You can use the Options bar across the top to change the options for how tools behave. Change the ratio for the crop tool to 1 x 1. You can also set a PPI (pixels per inch).
If the Crop tool doesn't work for you, use the Rectangle Marquee tool and set it to a 1 X 1 ratio. Then choose Image > Crop.
The picture I have is 2560 x 1920. It has a DPI of 72 and a aspect ratio of 1.333.
The picture needs to be 1440 x 1080 with an aspect ratio of 1.000.
This is a clue. Normally, a picture with an aspect ratio of 1.000 must have the same number of horizontal and vertical pixels, like 1440 x 1440. There might be some confusion here between the image aspect ratio and the pixel aspect ratio. It sounds like the picture might need to be set up for a Premiere Pro timeline using a 1.333 pixel aspect ratio, which is used by some video formats. But by default, Photoshop is going to use a 1.0 pixel aspect ratio.
I'm a little fuzzy on the exact solution to this, but it probably involves properly setting up the View > Pixel Aspect Ratio submenu and the View > Pixel Aspect Ratio Correction command.
- Open your 2560 x 1920 px image. My guess is that if you look in the View menu, View > Pixel Aspect Ratio is set to 1.33, and View > Pixel Aspect Ratio Correction is on.
- Choose View > Pixel Aspect Ratio > Square. This sets the Pixel Aspect Ratio to 1:1, and that makes the image look less wide.
- Choose Image > Image Size. It still says 2560 x 1920 px because no pixels were removed or added, only their aspect ratio was changed.
- Change the Width from 2560 to 1440. This should also change the Height to 1080, so now you should be done.

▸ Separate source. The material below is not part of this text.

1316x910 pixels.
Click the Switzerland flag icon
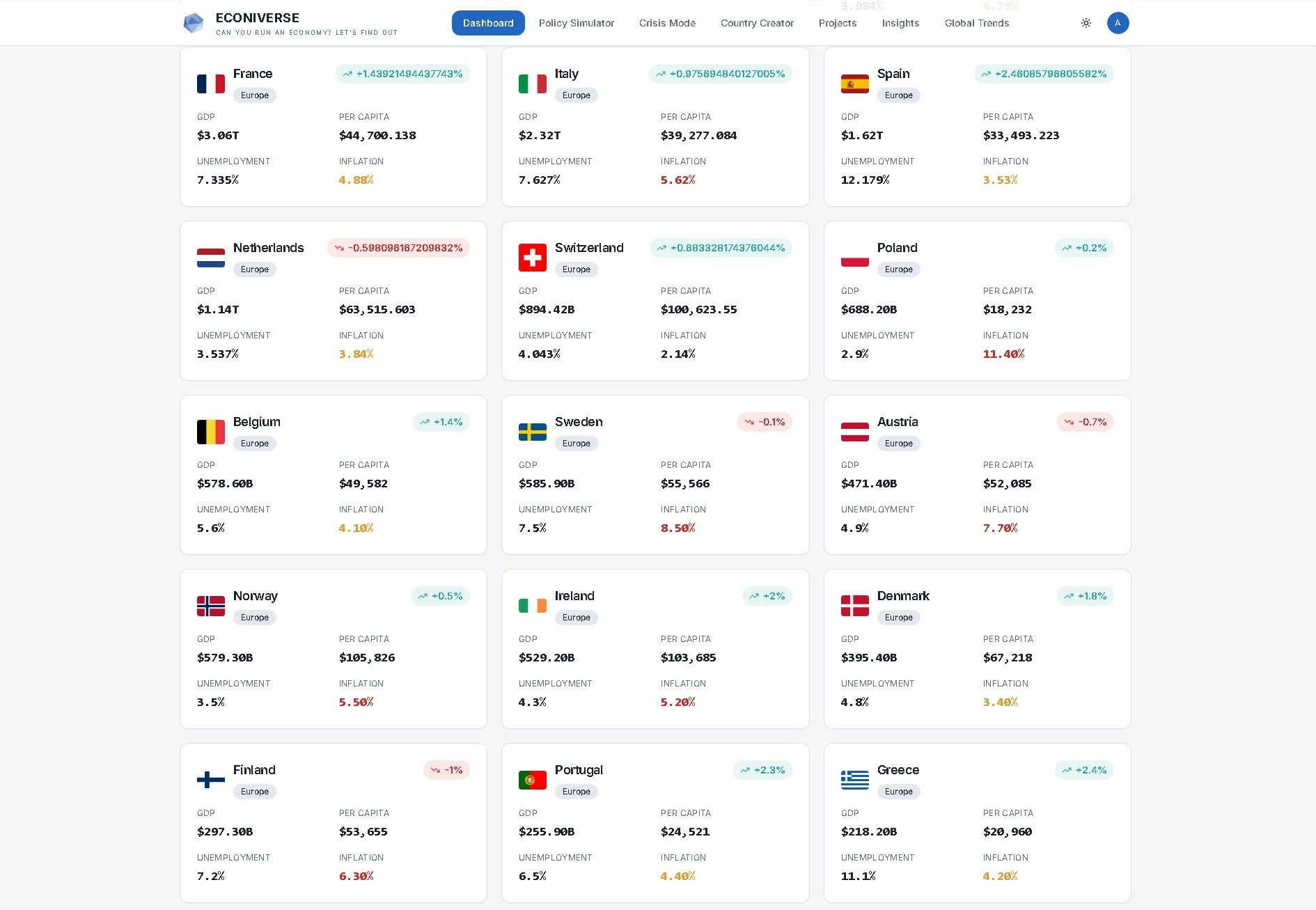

If this really is just a pixel aspect ratio problem, cropping should not be used to solve this unless you actually want to clip out part of the picture. But if you did use the Crop tool, you can crop just one side by dragging a middle handle (not a corner handle), but that only works when the Crop tool is not set to a specific aspect ratio. Because when you tell Photoshop you want to crop to a specific aspect ratio, maintaining that aspect ratio requires that both dimensions be cropped by the same amount. That would not be possible if you cropped just one dimension.
and not by one side at a time like LightRoom
Lightroom works the same as Photoshop, but uses different controls. If the lock icon in the Lightroom crop tool is open, it is not locked to a specific aspect ratio so you can crop height and width independently. But if the lock icon is closed, that locks the aspect ratio and so Lightroom will crop height and width together.

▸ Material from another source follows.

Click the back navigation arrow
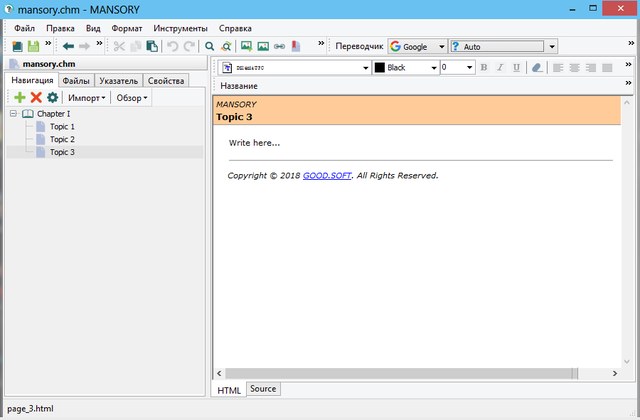 [x=68, y=46]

Are you sure you need a picture aspect ratio of 1x1 or are you referring to a pixel aspect ratio of 1:1?
2560x1920 with square pixels has a picture aspect ratio of 1.33 to 1 and a pixel aspect ratio of 1:1
1440x1080 also has picture aspect ratio 1.33:1 and a pixel aspect ratio of 1:1 ( although 1440x1080 video has an aspect ratio of 16:9 by having rectangular (1.33:1) rather than square pixels )
So to go from one to the other is a simple matter of Image Size
If you genuinely need a picture aspect ratio of 1:1 (i.e square) then you need to crop the image and set a pixel aspect ratio of 1:1.333 so that 1440x1080 displays square.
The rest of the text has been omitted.